TEXTE À ANALYSER:
Menace sur les protections IA en Californie : Un projet de loi controversé avance au Congrès
Les républicains de la Chambre des représentants cherchent à interdire toute régulation étatique de l'IA pendant 10 ans, suscitant l'inquiétude des dirigeants californiens. Ce moratoire, intégré dans un projet de loi budgétaire, menacerait plus de 20 lois californiennes sur l'IA adoptées l'an dernier et 30 autres en cours d'examen.
La Californie, pionnière en matière de régulation de l'IA, voit ses efforts remis en question. L'Agence californienne de protection de la vie privée a averti que ce moratoire priverait des millions d'Américains de droits existants, notamment ceux approuvés par les électeurs en 2020 concernant la transparence des technologies de décision automatisée.
Selon le rapport 2025 de Stanford sur l'IA, la Californie a adopté plus de lois régulant l'IA que tout autre État depuis 2016. Le projet de loi, présenté par le républicain Brett Guthrie, vise à uniformiser la régulation face à un patchwork de lois étatiques. Il a été approuvé en commission par 30 voix contre 24, suivant les lignes partisanes.

DONNÉES FOURNIES:

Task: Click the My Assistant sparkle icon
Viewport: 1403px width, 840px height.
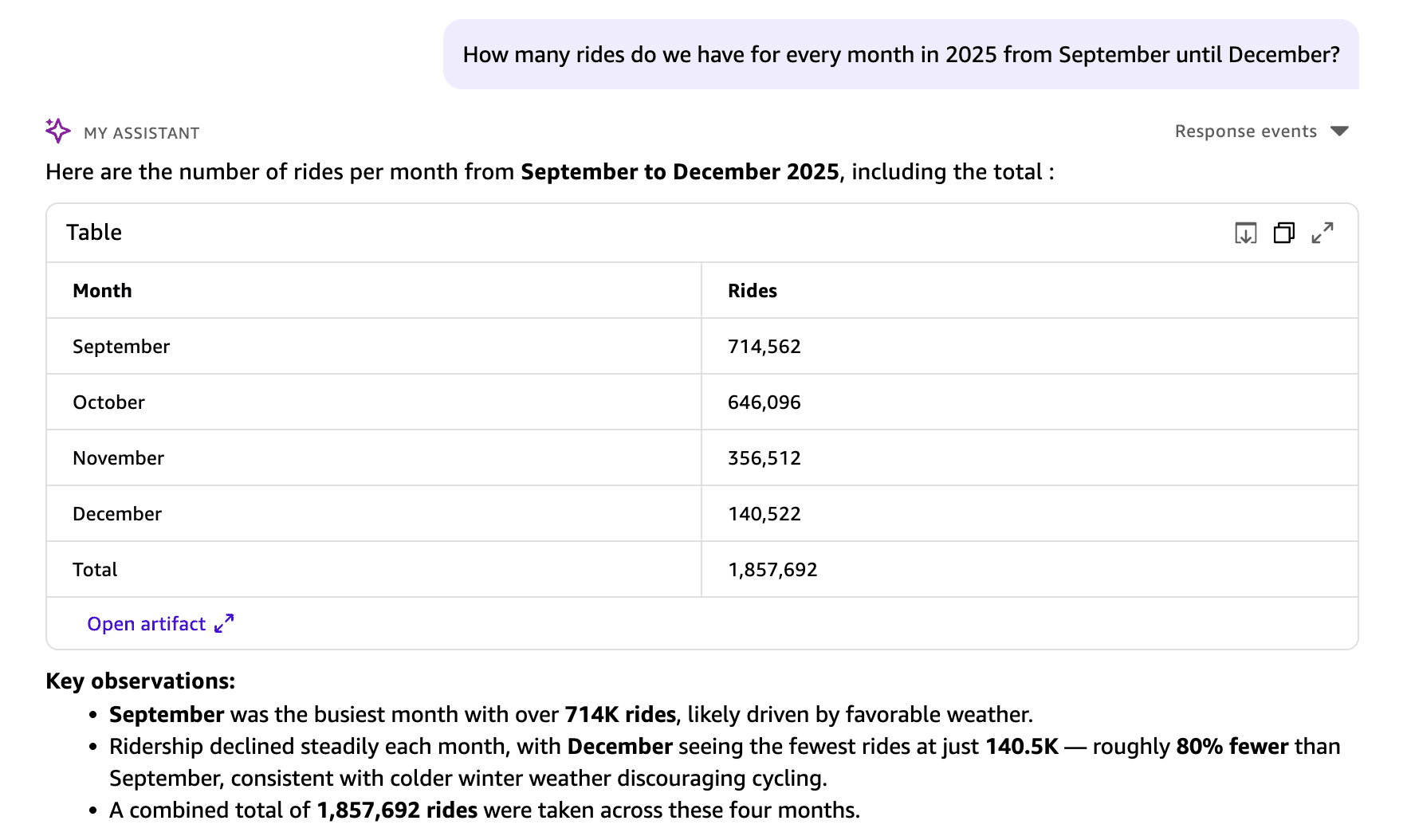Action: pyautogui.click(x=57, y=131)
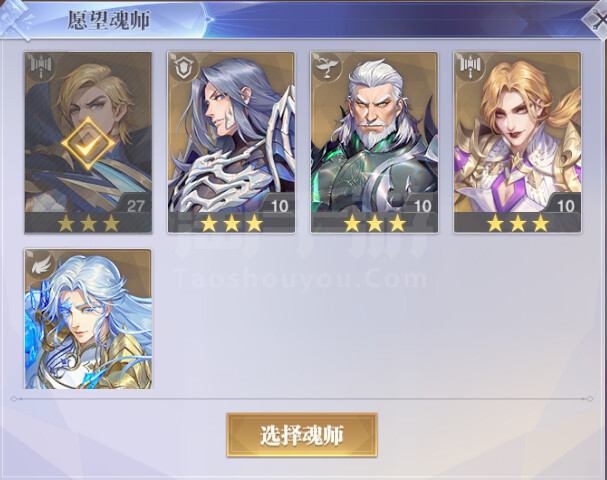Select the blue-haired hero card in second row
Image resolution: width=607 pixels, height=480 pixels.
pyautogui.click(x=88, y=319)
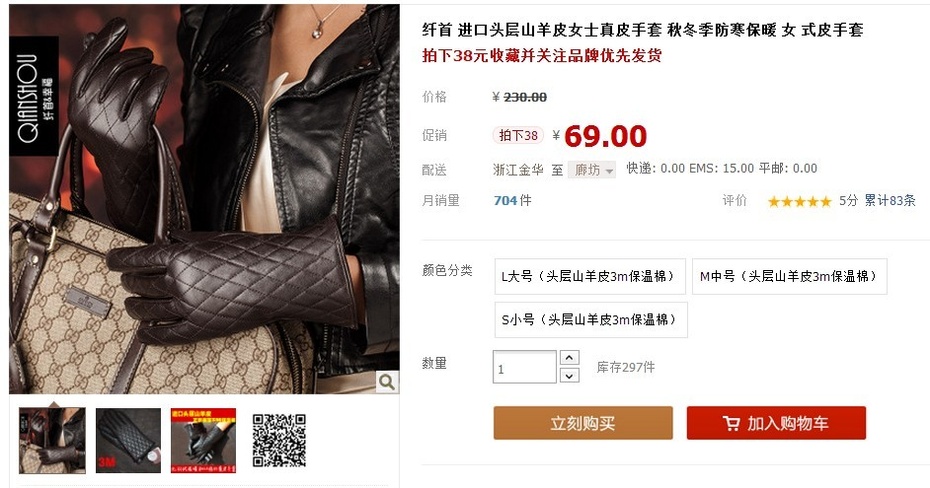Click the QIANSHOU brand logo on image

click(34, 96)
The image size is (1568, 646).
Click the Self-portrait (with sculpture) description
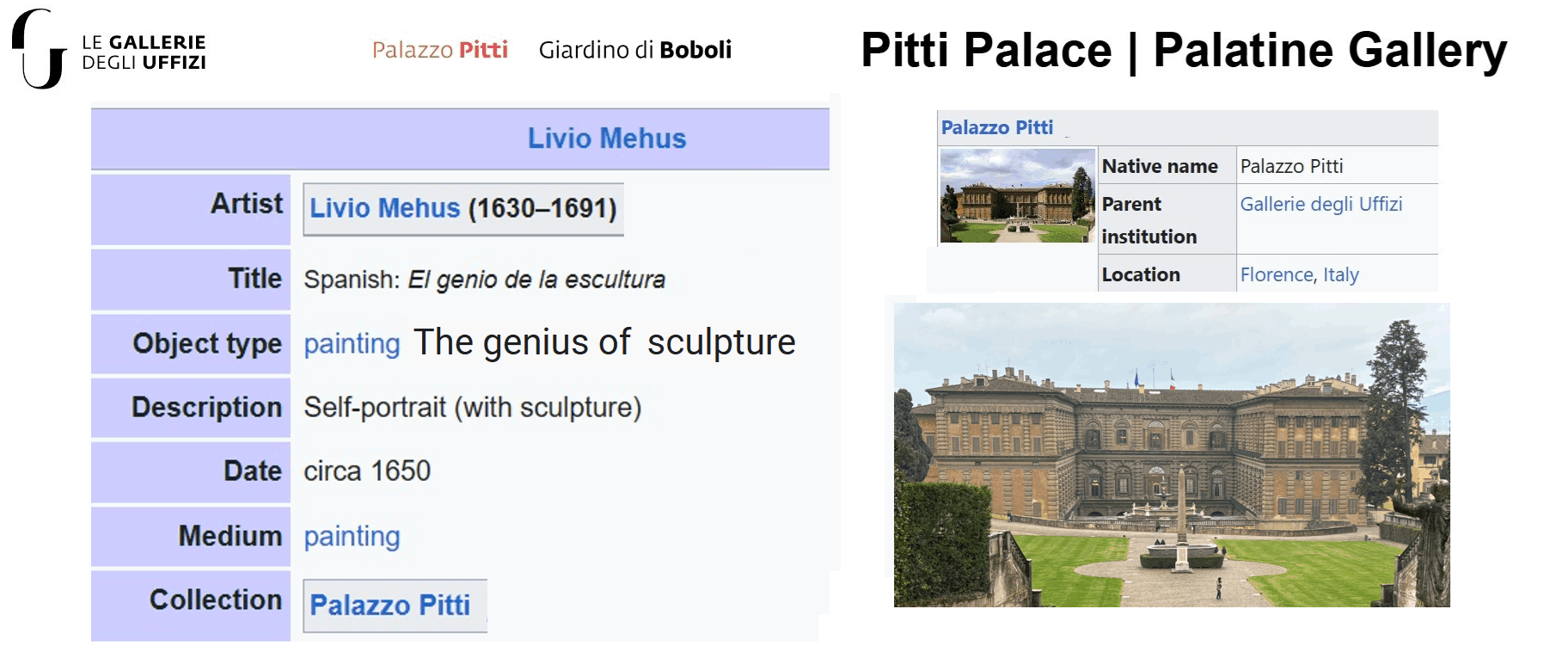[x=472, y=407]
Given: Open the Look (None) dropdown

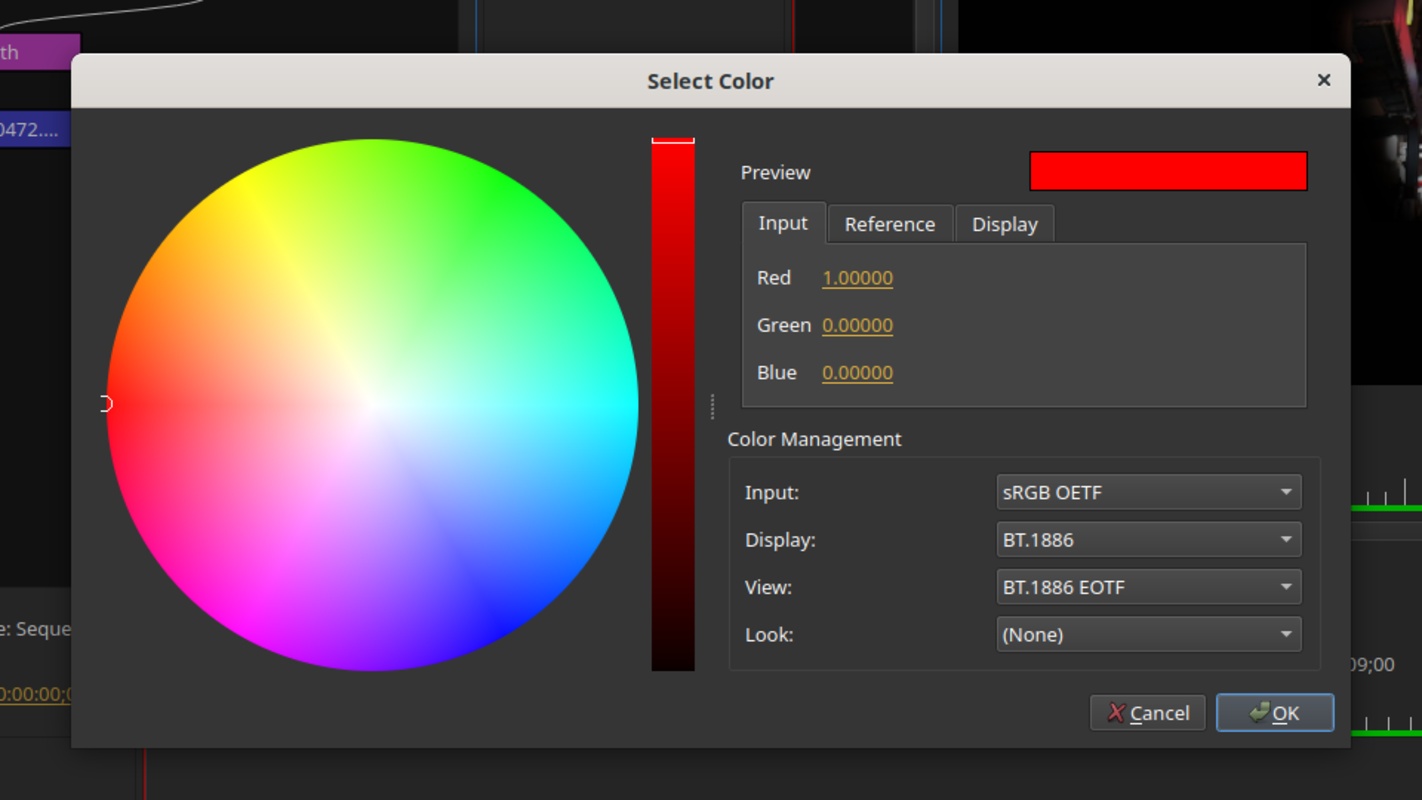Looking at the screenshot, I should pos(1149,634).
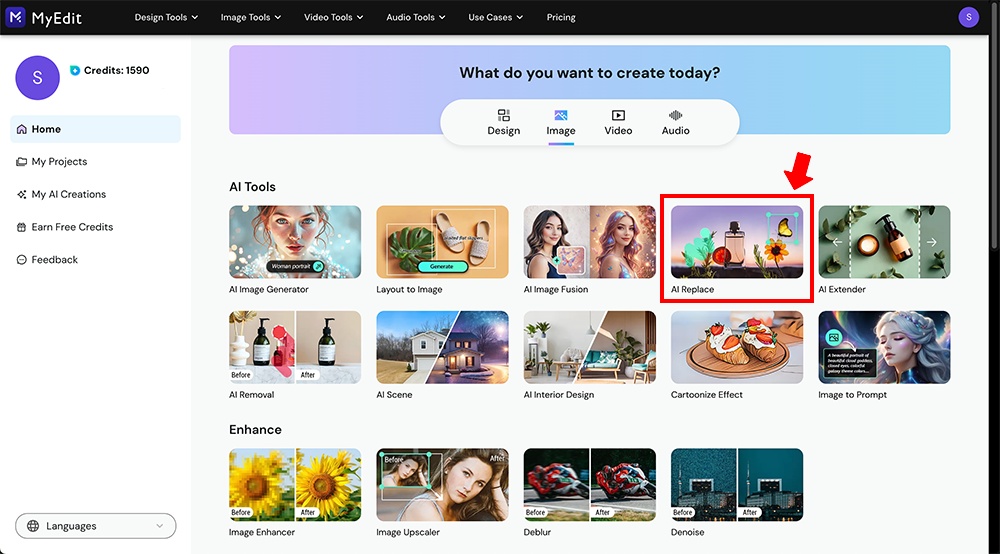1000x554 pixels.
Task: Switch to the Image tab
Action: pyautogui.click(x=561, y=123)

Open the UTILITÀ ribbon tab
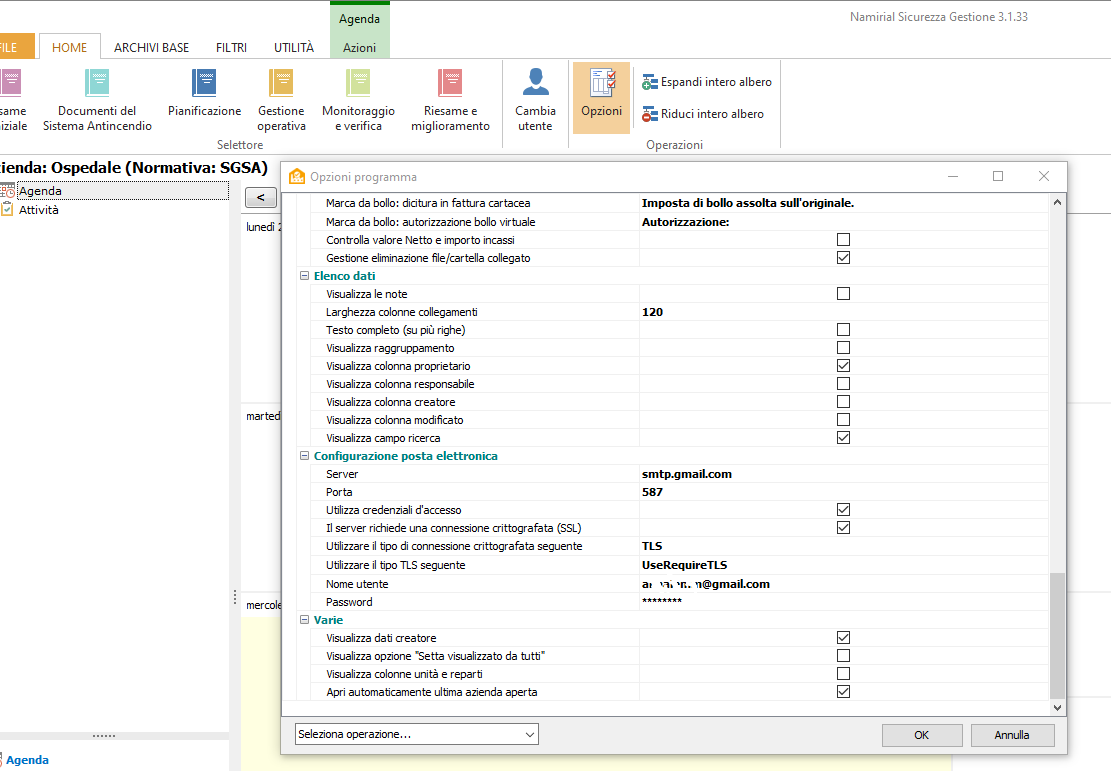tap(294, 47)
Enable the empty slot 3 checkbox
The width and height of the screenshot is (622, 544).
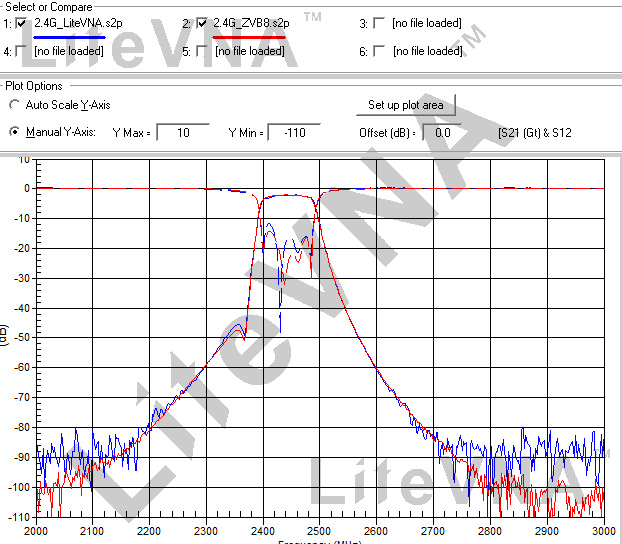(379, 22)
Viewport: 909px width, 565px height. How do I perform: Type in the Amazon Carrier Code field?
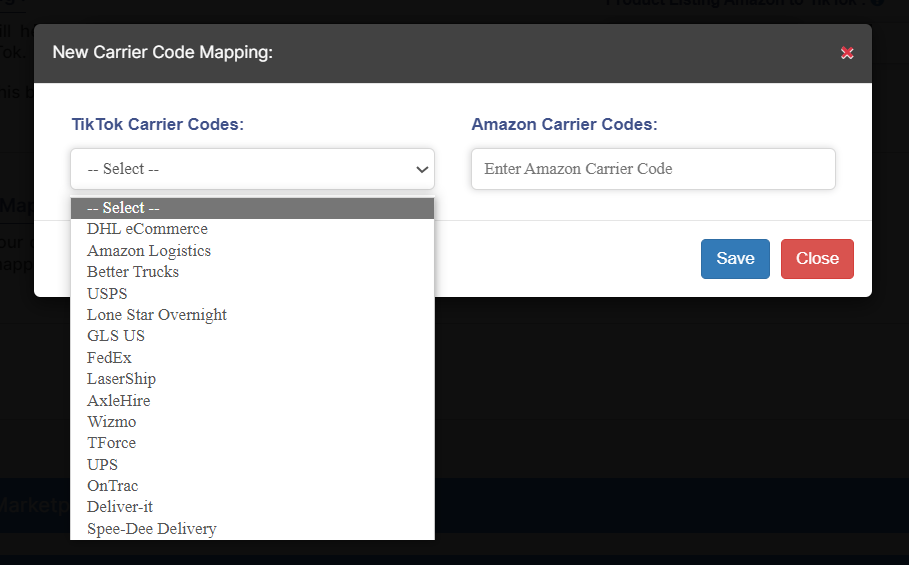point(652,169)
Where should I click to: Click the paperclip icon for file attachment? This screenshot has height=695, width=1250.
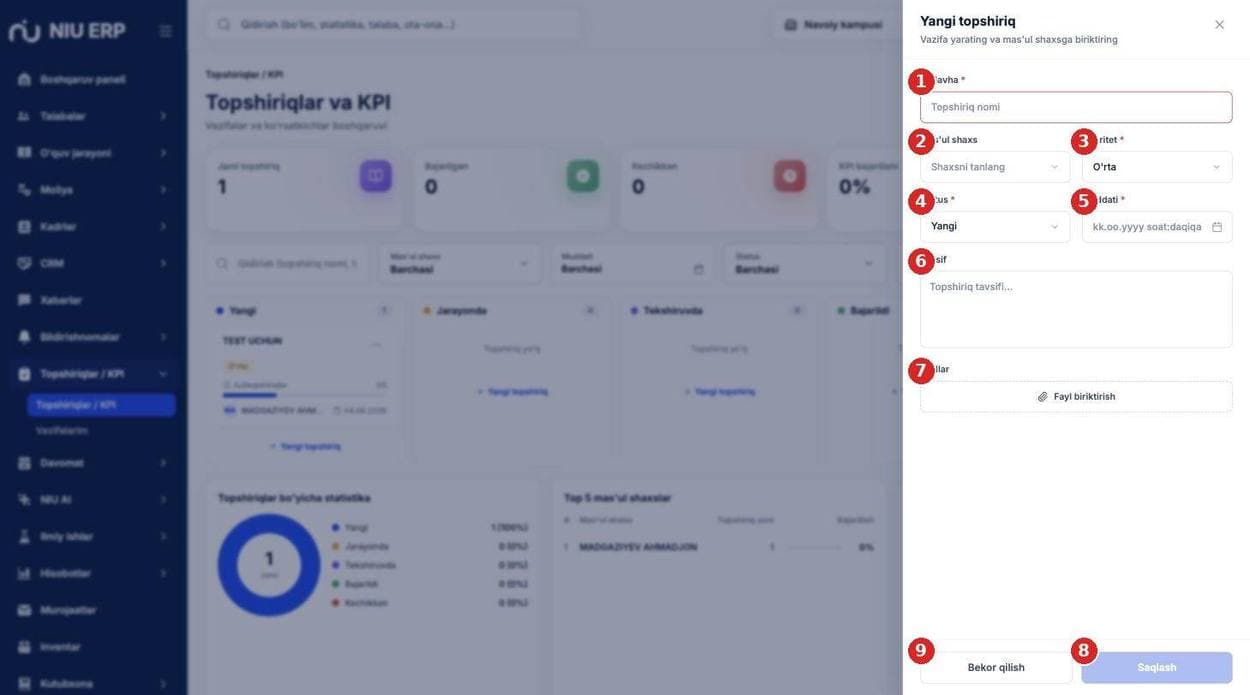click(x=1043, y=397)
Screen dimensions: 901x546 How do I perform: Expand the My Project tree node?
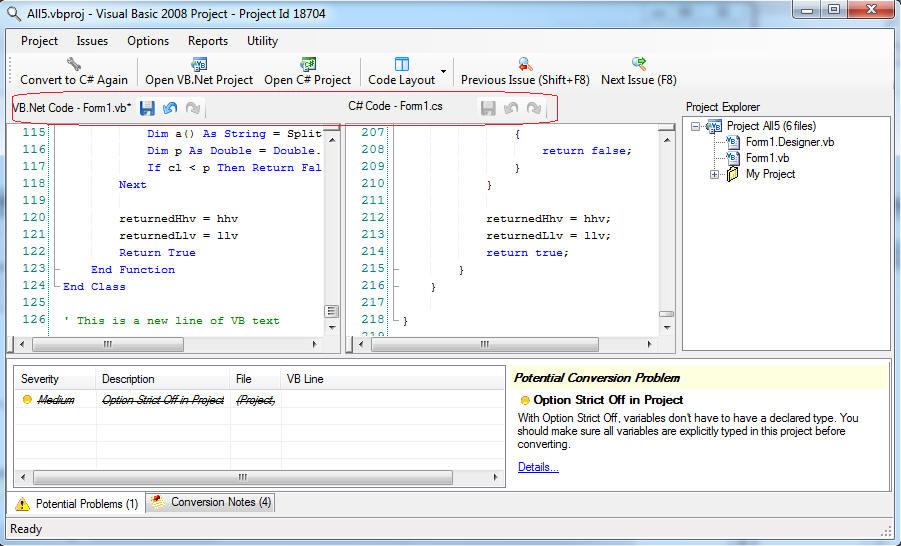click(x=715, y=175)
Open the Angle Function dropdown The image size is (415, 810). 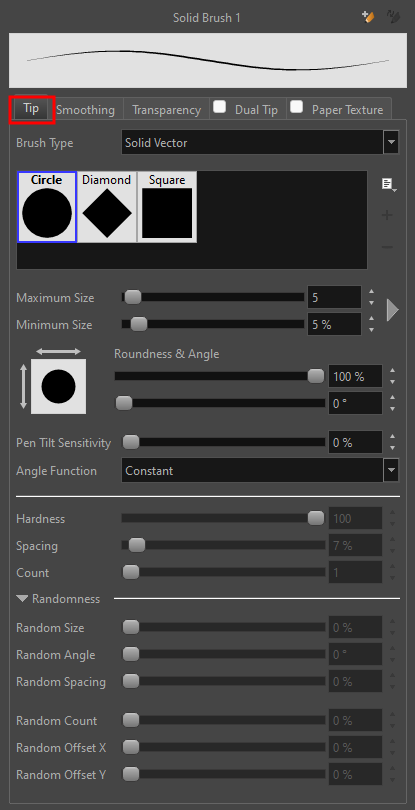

QUESTIONS D'ÉTUDE:
1. Recopiez tout le passage de l'article sur le moratoire visant la régulation de l'IA, depuis « Selon le rapport » jusqu'à « les lignes partisanes. ».
2. D'après l'article sur le moratoire visant la régulation de l'IA, quel but poursuit le projet de loi présenté par Brett Guthrie ? Répondez en une à trois phrases.
3. Prolongez l'article sur le moratoire fédéral visant les lois sur l'IA, à partir de sa dernière phrase.

RÉPONSES RÉDIGÉES:
1.
Selon le rapport 2025 de Stanford sur l'IA, la Californie a adopté plus de lois régulant l'IA que tout autre État depuis 2016. Le projet de loi, présenté par le républicain Brett Guthrie, vise à uniformiser la régulation face à un patchwork de lois étatiques. Il a été approuvé en commission par 30 voix contre 24, suivant les lignes partisanes.

2. Le projet de loi cherche à uniformiser la régulation de l'IA. Il répond ainsi au patchwork de lois adoptées séparément par les États.

3.
Les implications potentielles sont vastes. Ben Winters, avocat de la Fédération des consommateurs d'Amérique, craint que cela n'entrave les efforts de protection contre les deepfakes, les discriminations algorithmiques ou les augmentations de loyer basées sur l'IA. « La Californie ne pourrait plus protéger ses citoyens contre ces dangers », affirme-t-il.
Le sénateur californien Josh Becker dénonce une tentative de saper le leadership législatif de la Californie en matière d'IA. Il souligne le risque de retarder des protections cruciales, comme l'obligation d'identifier les contenus générés par IA, qu'il a contribué à instaurer.
L'incertitude plane sur la portée exacte du moratoire. Affecterait-il les protections de vie privée existantes ? Bloquerait-il une nouvelle loi sur la suppression des données personnelles chez les courtiers en données ? « Si cela arrive, ce sera très négatif pour le pays », estime Becker.
Malgré ces inquiétudes, Gus Rossi de l'Omidyar Network juge improbable l'adoption du texte au Sénat, en raison de la règle Byrd qui limite les mesures non budgétaires dans les projets de réconciliation. Cependant, il y voit un signal politique fort des républicains contre la régulation étatique de l'IA.
Pendant ce temps, les États continuent d'agir là où le Congrès échoue. Alexandria Ocasio-Cortez a rappelé en audition les suicides liés à des chatbots et les deepfakes exploitant des mineurs, soulignant que « les États assument des responsabilités que le Congrès refuse de prendre ».
Les partisans du moratoire, comme le républicain Jay Obernolte, invoquent quant à eux la nécessité d'éviter un patchwork réglementaire qui, selon eux, favoriserait la domination chinoise en IA et pénaliserait les entrepreneurs.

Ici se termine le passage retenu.